■ **Goals**
1. Pick out every row that contains the word "category", treating uppercase and lowercase letters as different.
2. Write the next part of the passage about the arcade game Chiller, picking up right after its final sentence.

■ **Text to read**

★ ★ ★ ★ ★ ★ ★

Chiller is a light gun arcade game released in 1986 by Exidy. An unlicensed port was released for the Nintendo Entertainment System in 1990 by American Game Cartridges in the US, and in Australia by HES (Home Entertainment Suppliers), with the option of using either the standard controller or the NES Zapper.

In the game, the player takes on the role of an unseen torturer who must maim, mutilate, and murder restrained non-player characters in a variety of dungeon settings.

== Gameplay ==

The torture chamber of Chiller

The gameplay consists of shooting as many targets (“monsters”) as indicated by the Monster Meter at the top of the screen before the timer at the bottom runs out. The game features four main levels: the torture chamber, the rack room, the haunted house hallway, and the graveyard. After completing the final level, the game loops back to the first level with a higher target requirement, and each target awards more points. The game only ends when the player fails to reach the target goal within the time limit.

★ ★ ★ ★ ★ ★ ★

Entries taken from a collection:
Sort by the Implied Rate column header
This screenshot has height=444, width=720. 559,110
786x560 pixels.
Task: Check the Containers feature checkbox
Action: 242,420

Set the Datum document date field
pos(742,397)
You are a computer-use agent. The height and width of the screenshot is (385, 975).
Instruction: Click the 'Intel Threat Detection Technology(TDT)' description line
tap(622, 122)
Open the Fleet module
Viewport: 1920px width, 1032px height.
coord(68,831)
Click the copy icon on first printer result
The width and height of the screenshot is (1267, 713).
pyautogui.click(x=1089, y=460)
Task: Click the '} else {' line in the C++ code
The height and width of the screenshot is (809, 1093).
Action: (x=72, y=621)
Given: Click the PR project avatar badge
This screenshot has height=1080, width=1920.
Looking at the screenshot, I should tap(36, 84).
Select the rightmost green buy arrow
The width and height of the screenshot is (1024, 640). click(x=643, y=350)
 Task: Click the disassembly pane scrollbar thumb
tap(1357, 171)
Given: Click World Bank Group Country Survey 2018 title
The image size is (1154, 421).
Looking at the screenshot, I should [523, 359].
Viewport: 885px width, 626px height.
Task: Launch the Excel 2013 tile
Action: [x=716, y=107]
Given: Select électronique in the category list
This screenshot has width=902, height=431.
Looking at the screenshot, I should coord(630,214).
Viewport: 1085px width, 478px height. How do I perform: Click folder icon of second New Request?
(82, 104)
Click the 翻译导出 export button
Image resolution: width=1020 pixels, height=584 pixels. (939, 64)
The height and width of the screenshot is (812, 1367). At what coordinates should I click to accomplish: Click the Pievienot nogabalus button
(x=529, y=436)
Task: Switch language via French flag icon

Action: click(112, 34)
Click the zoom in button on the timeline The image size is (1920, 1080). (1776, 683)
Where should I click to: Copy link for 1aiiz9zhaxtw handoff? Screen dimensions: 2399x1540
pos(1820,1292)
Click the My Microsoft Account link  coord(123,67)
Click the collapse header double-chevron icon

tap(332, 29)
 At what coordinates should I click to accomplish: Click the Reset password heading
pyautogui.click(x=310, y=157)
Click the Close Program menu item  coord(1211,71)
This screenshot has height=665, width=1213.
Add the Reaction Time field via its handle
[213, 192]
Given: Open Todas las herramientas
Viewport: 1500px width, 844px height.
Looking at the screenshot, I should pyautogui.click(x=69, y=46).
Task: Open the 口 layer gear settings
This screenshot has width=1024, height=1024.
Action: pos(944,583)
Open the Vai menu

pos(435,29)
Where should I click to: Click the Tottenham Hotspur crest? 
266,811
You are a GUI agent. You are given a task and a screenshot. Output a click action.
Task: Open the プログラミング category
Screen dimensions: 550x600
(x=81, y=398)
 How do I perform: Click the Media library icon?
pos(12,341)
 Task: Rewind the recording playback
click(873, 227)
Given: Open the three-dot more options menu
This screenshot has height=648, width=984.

★ ★ ★ ★ ★ ★ ★

■ **Task responses**
1.
Given: Select électronique in the category list
Task: Open the プログラミング category

2.
Each level contains a series of secret targets, which are shown in the middle of the screen before entering the level. If all secret targets in a level are found, the player can earn a bonus score by winning at the slot machine. A final bonus round is unlocked when all secrets across all levels are discovered. This bonus round consists of target practice in which objects moving at increasingly high speeds must be shot.

The first two levels feature seemingly human NPCs restrained by medieval torture devices. After these levels, the game transitions into a more traditional shooting game; requiring the player to defeat paranormal creatures, such as zombies, ghosts, and mummies.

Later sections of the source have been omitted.